Ein einfaches Beispiel: Geht es etwa darum, Ziffern in Bildern mit 28 × 28 Pixeln Kantenlänge zu erkennen, besteht die Eingabeschicht aus 784 Neuronen. Jedes dieser Neuronen repräsentiert ein Bildpixel – genauer dessen Helligkeitswert. Schwarze Pixel haben einen Helligkeitswert von 0 (Prozent), weiße 100 (Prozent), Graustufen liegen dazwischen.
Die Ausgabeschicht enthält für jedes mögliche Ergebnis ein Neuron, umfasst hier also zehn Neuronen, die die Ziffern von Null bis Neun repräsentieren. Bei der allgemeinen Objekterkennung wachsen sowohl Ausgabe- als auch Eingabeschicht auf Zig- bis Hunderttausende Neuronen: Die für das Training verwendete Standard-Sammlung ImageNet enthält im Schnitt Bilder mit einer Auflösung von 400 × 350 Pixeln, das ergibt bei Farbbildern 140 000 × 3 = 420 000 Eingabe-Neuronen. Theoretisch sind durchaus 100 000 unterschiedliche Objektkategorien, also Ausgabe-Neuronen, denkbar.
Im Gehirn beeinflussen nicht alle Neuronen einander gleich stark, unter anderem kommt es auf die Nähe der Synapse zum Soma an. Künstliche neuronale Netze bilden dies nach: Jede Verbindung zwischen zwei Neuronen besitzt dort ebenfalls ein individuelles Gewicht. Je höher das Gewicht, desto größer ist der Reiz, den das eine auf das andere ausübt.
Wie ein Neuron auf diesen kumulierten Reiz reagiert, kann man mathematisch auf mehrere Arten modellieren, am einfachsten mit einer Schwellenfunktion, die nur zwei Aktivitätslevel kennt: Übersteigt der Reiz den individuellen Schwellenwert des Neurons, gibt es den Wert 1 aus. Es wird aktiviert. Bleibt der Reiz darunter, gibt es den Wert 0 aus.

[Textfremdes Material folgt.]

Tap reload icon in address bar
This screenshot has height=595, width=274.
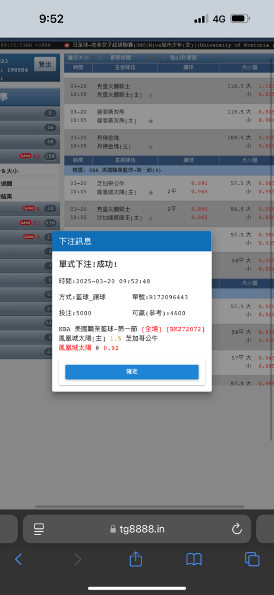tap(237, 529)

Lernen würde in einem solchen Netz bedeuten, die passenden Werte für die Gewichte zwischen den Kanten und die Schwellenwerte der Neuronen zu bestimmen. Diskrete Schwellenfunktionen haben allerdings den Nachteil, dass minimale Änderungen an den Gewichten das Ergebnis komplett zum Kippen bringen können – womit sich das Austarieren der Gewichte und Schwellenwerte nur schlecht realisieren lässt. Deshalb wählt man stetige Aktivierungsfunktionen, die den Übergang sanfter gestalten, etwa die Sigmoid-Funktion.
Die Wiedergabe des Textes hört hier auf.